Given request: Write the next part of the philosophy-and-leadership narration below, picking up after its final sentence.

Extract provided:

# # # # #

Narrator: What if the very tools we use to build our organizations—the metrics, the KPIs, the relentless drive for efficiency—are the same tools that are slowly dismantling our humanity at work? Imagine being Dolores, a dedicated HR manager in Colombia. For years, her local operation thrived on a culture of deep customer care and employee loyalty. It felt like a family. Then, the global head office, obsessed with cost ratios, initiated a massive restructuring. Her boss was reassigned, factories were closed, and Dolores’s job was reduced to overseeing benefits from home, a role she described as being a "head office spy." She felt homeless in the very place she once called her professional home.

This feeling isn't unique to Dolores. It’s felt by the ambitious MBA graduate who finds his prestigious consulting job is just a year of mind-numbing analysis on a tiny piece of a pension plan. It’s even felt by Barbara, a senior partner at a global firm, who, despite her success, confesses, "I feel like a cog in the machine." This sense of alienation, of being a resource rather than a person, is the quiet epidemic of the modern workplace. But what if the solution isn't found in another business framework or a new psychological trick? In What Philosophy Can Teach You About Being a Better Leader, authors Alison Reynolds, Dominic Houlder, Jules Goddard, and David Lewis argue that to solve this deeply human problem, we must turn to the timeless wisdom of philosophy. They propose a radical shift: to lead better, we must first think deeper.

The Humanized Workplace is a Balance of Reason and Passion

Key Insight 1

Narrator: The book argues that our workplaces often fall into one of two dehumanizing traps, both of which can be understood through the lenses of two philosophical giants: Aristotle and Nietzsche.

First, consider the Aristotelian view. For Aristotle, the good life—or human flourishing—was achieved through reason. It was about finding the "golden mean," a virtuous middle way between extremes. Courage, for example, is the mean between recklessness and cowardice. This requires rational judgment. Yet, many modern workplaces actively suppress this. Think of the CEO who once told one of the authors he preferred to hire managers with large mortgages and several children. Why? Because he believed their financial obligations made them more compliant and less likely to question authority. In Aristotle’s terms, this is a workplace for "slaves"—people who are not expected to use their reason but simply to obey. It’s a culture that breeds groupthink, where, like in the catastrophic collapse of Barings Bank, board members privately harbor doubts but are too afraid to voice them, leading to disaster.

# # # # #

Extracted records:

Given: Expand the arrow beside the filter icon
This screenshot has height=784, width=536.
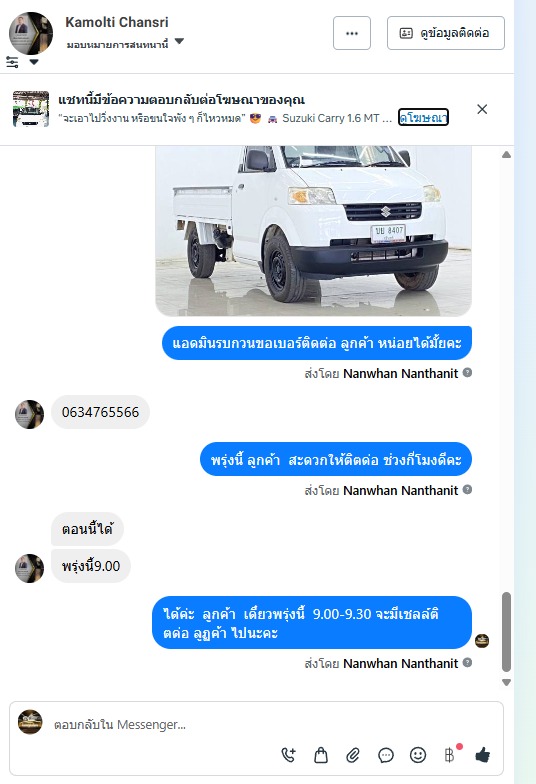Looking at the screenshot, I should tap(34, 62).
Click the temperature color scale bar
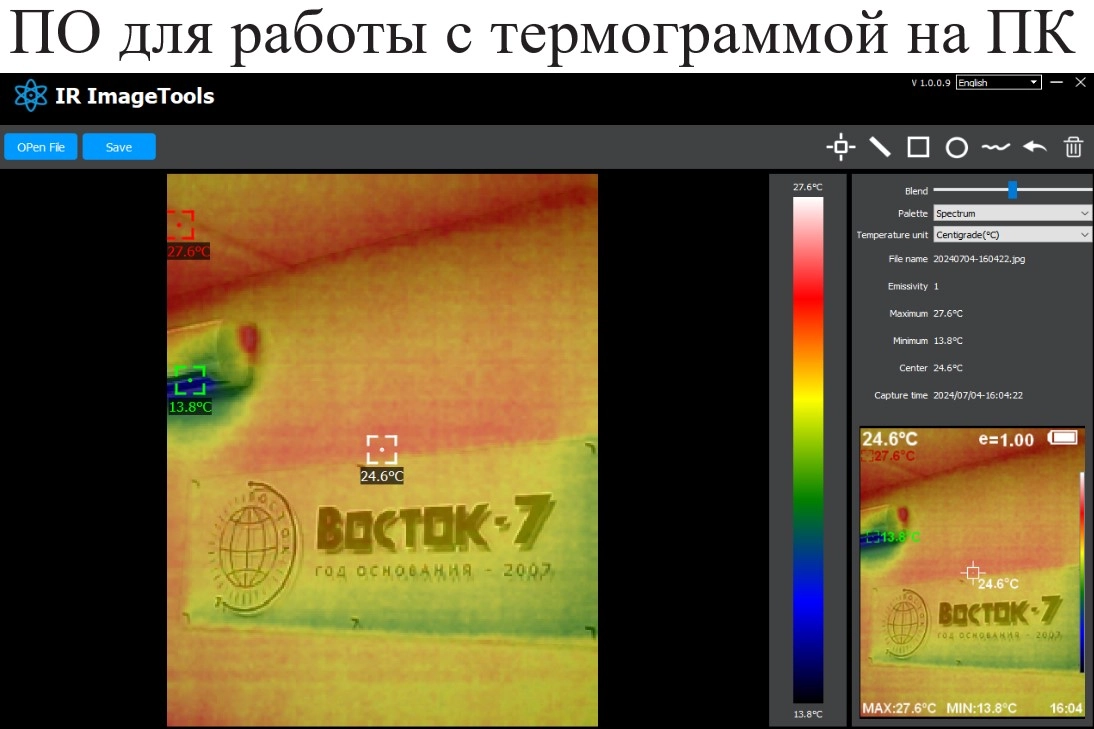The image size is (1094, 729). click(x=808, y=450)
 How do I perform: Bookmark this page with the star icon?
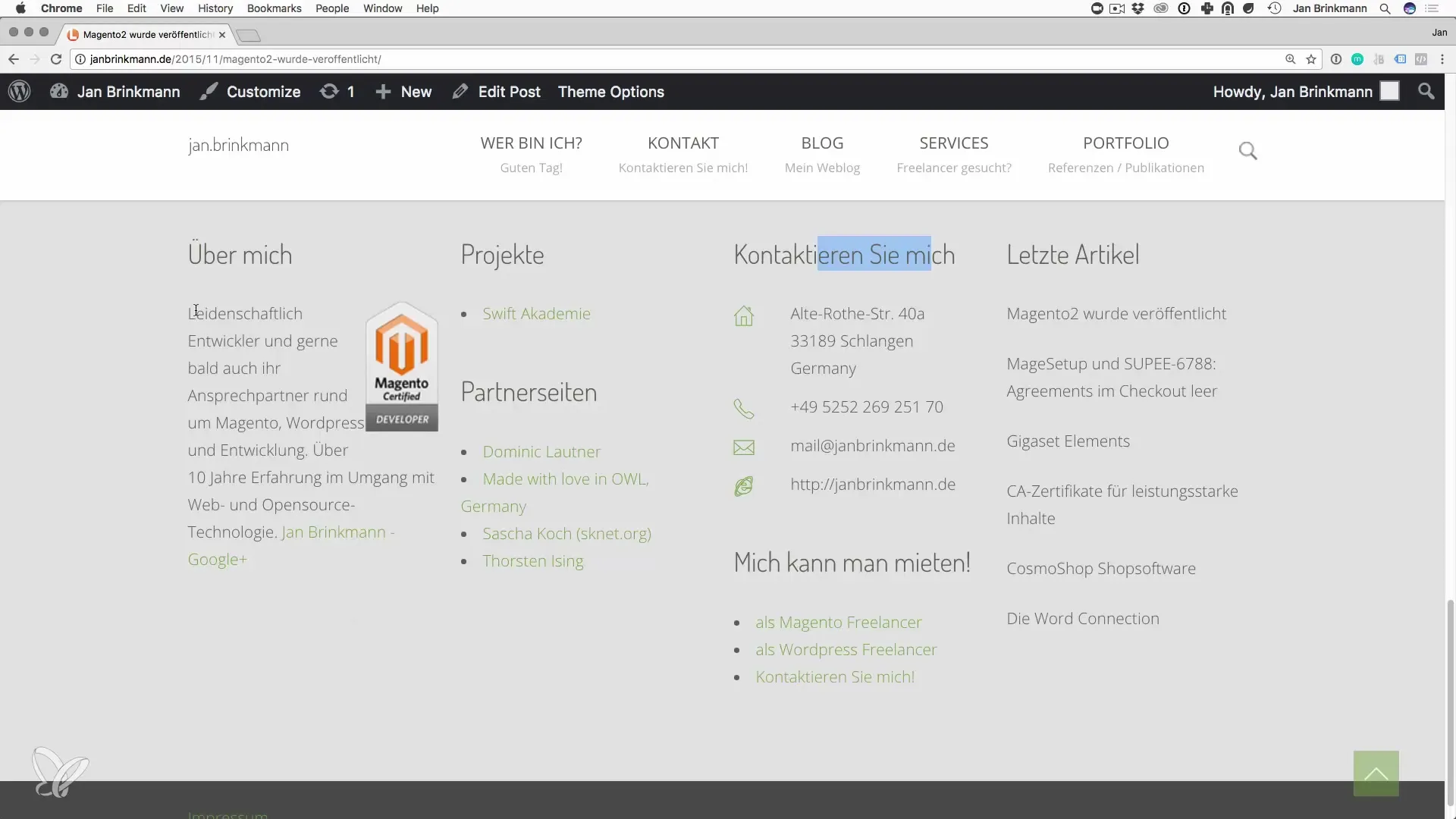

# # # # #

Response:
On the other extreme is the Nietzschean perspective. Nietzsche championed passion, individuality, and the "will to power"—the drive to overcome, grow, and create. He urged us to break free from the herd and live life as a work of art. But without a moral compass, this can devolve into what the book calls a workplace for "animals," driven by base instincts. The authors point to the Enron traders during the 2001 California power crisis. They gleefully manipulated the system to create blackouts, driving up prices and profits, all while people suffered. When CEO Jeff Skilling joked, "What’s the difference between California and the Titanic? At least when the Titanic went down the lights were on!" he revealed a culture devoid of reason and empathy.

The book’s powerful insight is that a truly humanized workplace needs both. It needs Aristotelian reason to provide a moral compass and a sense of fairness, but it also needs Nietzschean passion to fuel creativity and individual excellence. The leader's job is not to choose one over the other, but to create an environment where both can coexist and flourish.

Strategy Should Be About Creating Value, Not Capturing It

Key Insight 2

Narrator: How do we typically think about business strategy? It’s often framed as a battle: gain a competitive advantage, capture market share, and beat the competition. The book argues this "value capture" mindset, rooted in a pessimistic view of humanity as self-serving and opportunistic, is fundamentally dehumanizing.

To see this in action, consider the Fishbanks simulation, a classic exercise run with business students. Teams manage competing fishing companies, and the goal is to be profitable. Almost every time, the simulation descends into a "tragedy of the commons." Teams see others building bigger fleets and, driven by fear and greed, they over-invest, over-fish, and ultimately cause the entire fishery to collapse, ruining it for everyone. Even the "winner" ends up worse off than if they had all cooperated. This is the "value capture" model in its starkest form: a zero-sum game that ends in collective loss.

The book offers a profound alternative inspired by Buddhist philosophy: a strategy of "value creation." Instead of seeing business as a war, we can see it as an ecosystem of interdependence. The "Malbec Miracle" in Argentina is a stunning real-world example. Two decades ago, the Argentinean wine industry was a mess of mistrust and exploitation. Grape growers, winemakers, and distributors were all trying to squeeze value from each other. The result was terrible wine and a failing industry.

Then, they shifted their strategy. They decided to work together to build the "Malbec" brand for the benefit of all. Distributors agreed to a code of conduct, the government supported the growers, and universities shared insights. They stopped fighting over a small, low-quality pie and started working together to bake a much larger, higher-quality one. Today, Argentinean Malbec is a global success story. This, the authors argue, is a humanized strategy. It’s not about defeating others, but about collaborating to create something of value for everyone involved.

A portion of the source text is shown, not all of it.